Before he began publishing his creative writing or calling himself a writer, Yu went an entirely different direction academically and professionally. He earned a BS in biology from the University of California, Berkeley, and a JD from Columbia University. During his science and law education, he encountered the works of authors like Kurt Vonnegut, George Saunders, and A. M. Homes, which inspired him to try his hand at short story writing. He attempted to publish his work after graduation, receiving many fiction rejections; meanwhile, he practiced law at different firms and worked as in-house counsel for different tech companies. Yu doesn’t see his legal work as completely unrelated to the career of an author, though: “Being taught how to think like a lawyer gave me an attention to precision in language and in thought that’s really helpful.”

Yu began to receive acceptances from literary journals for his creative work, and his writing career accelerated even more when a literary agent found one of his stories. His first fiction collection, Third Class Superhero, was published in 2006, and people took notice, including Pulitzer Prize winner Richard Powers, who selected Yu for a National Book Foundation Five Under 35 award in 2007. A Kirkus starred review said of the debut, “Within these 11 stories, Yu uses language to suggest what language cannot express… smart, engaging and often deadpan funny.”

Yu continued working as a lawyer, while also finishing his first novel, How to Live Safely in a Science Fictional Universe (2010). Reviewers noted the novel’s playful approach to genre, form, and story, with NPR saying, “Yu grafts the laws of theoretical physics onto the yearnings of the human heart so thoroughly and deftly that the book’s technical language and mathematical proofs take on a sense of urgency.” Two years later, he released another critically acclaimed collection of short stories, Sorry Please Thank You (2012).

He had published three books, all met with critical interest, but Yu’s next creative leap would allow him to leave his day job for full-time writing. Executives at HBO had enjoyed his prose and brought him on to write for the successful Westworld series in 2014. Yu has since worked on television shows for FX, AMC, and other networks.

Hollywood became not just the industry he was working in, but also a place for reflection, and eventually, a large inspiration for his next novel, Interior Chinatown (2020).

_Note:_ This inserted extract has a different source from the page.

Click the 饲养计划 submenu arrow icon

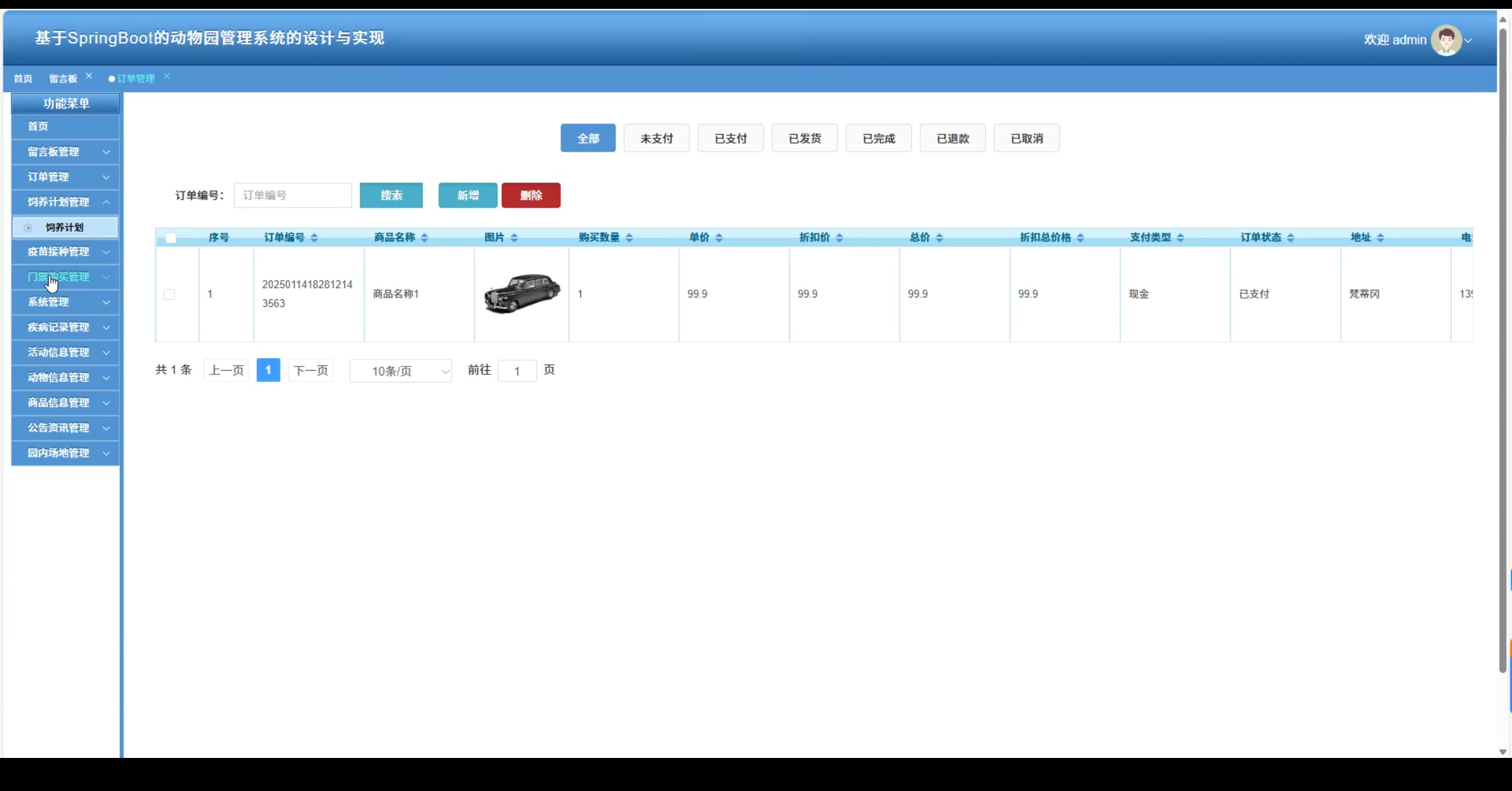pyautogui.click(x=28, y=228)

Discussing the book with The New York Times, he said, “The elevator pitch for the book became, ‘You know that “Law & Order” episode we’ve all seen that’s set in Chinatown?’ I want to know about the life of that guy in the background—the one who’s unloading the van and who got one line.”

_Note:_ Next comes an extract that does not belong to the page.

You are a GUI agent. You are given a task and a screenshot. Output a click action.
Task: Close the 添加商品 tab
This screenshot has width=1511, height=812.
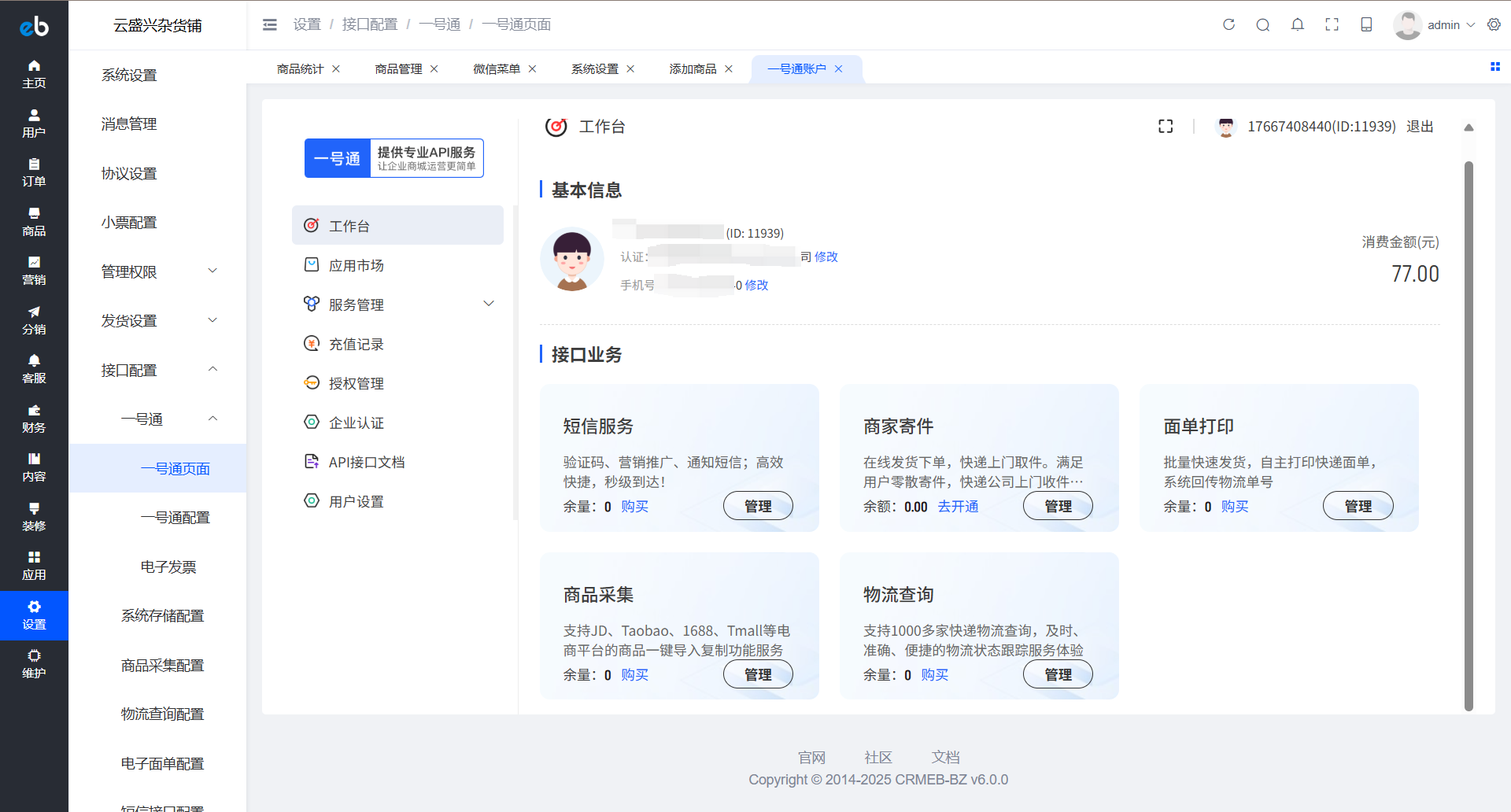[x=729, y=68]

A witty and touching look at assimilation, Hollywood, representation, and more, Interior Chinatown proved to be a critical and commercial success for Yu. The novel won the 2020 National Book Foundation Award for Fiction, and was longlisted for the Andrew Carnegie Medal, along with other accolades. The Washington Post called it “one of the funniest books of the year,” saying, “while sticking to the screenplay form, Yu bends it enough to go deeper… it’s mind-bending storytelling, not easy to pull off. Yu does it with panache.”

In honor of his parents, Yu established The Betty L. Yu and Jin C. Yu Creative Writing Prizes in 2021 with TaiwaneseAmerican.org to “recognize creative literary work by Taiwanese American high school and college students, and to foster discussion and community around such work.” He was also elected to the National Book Foundation Board of Directors in 2023. Today, Yu lives with his wife and two children in southern California.


“The book is, in so many ways, about roles in various forms. And so it’s about generic Asian man or kung fu guy, or attractive detective, but it’s also about being a son to an aging parent, about learning to switch between being the child, and then being the caretaker, and about playing roles to preserve the somewhat delicate fabric of the relationship. As a parent ages, how can you take care of your parents while still giving them their dignity or while still preserving the structure that that’s always been there, that they were the person who raised you. And so as Willis learns and grows, he switches from a young man to a middle aged man, I think. And this book took me so long to write that actually I kind of made that switch myself.”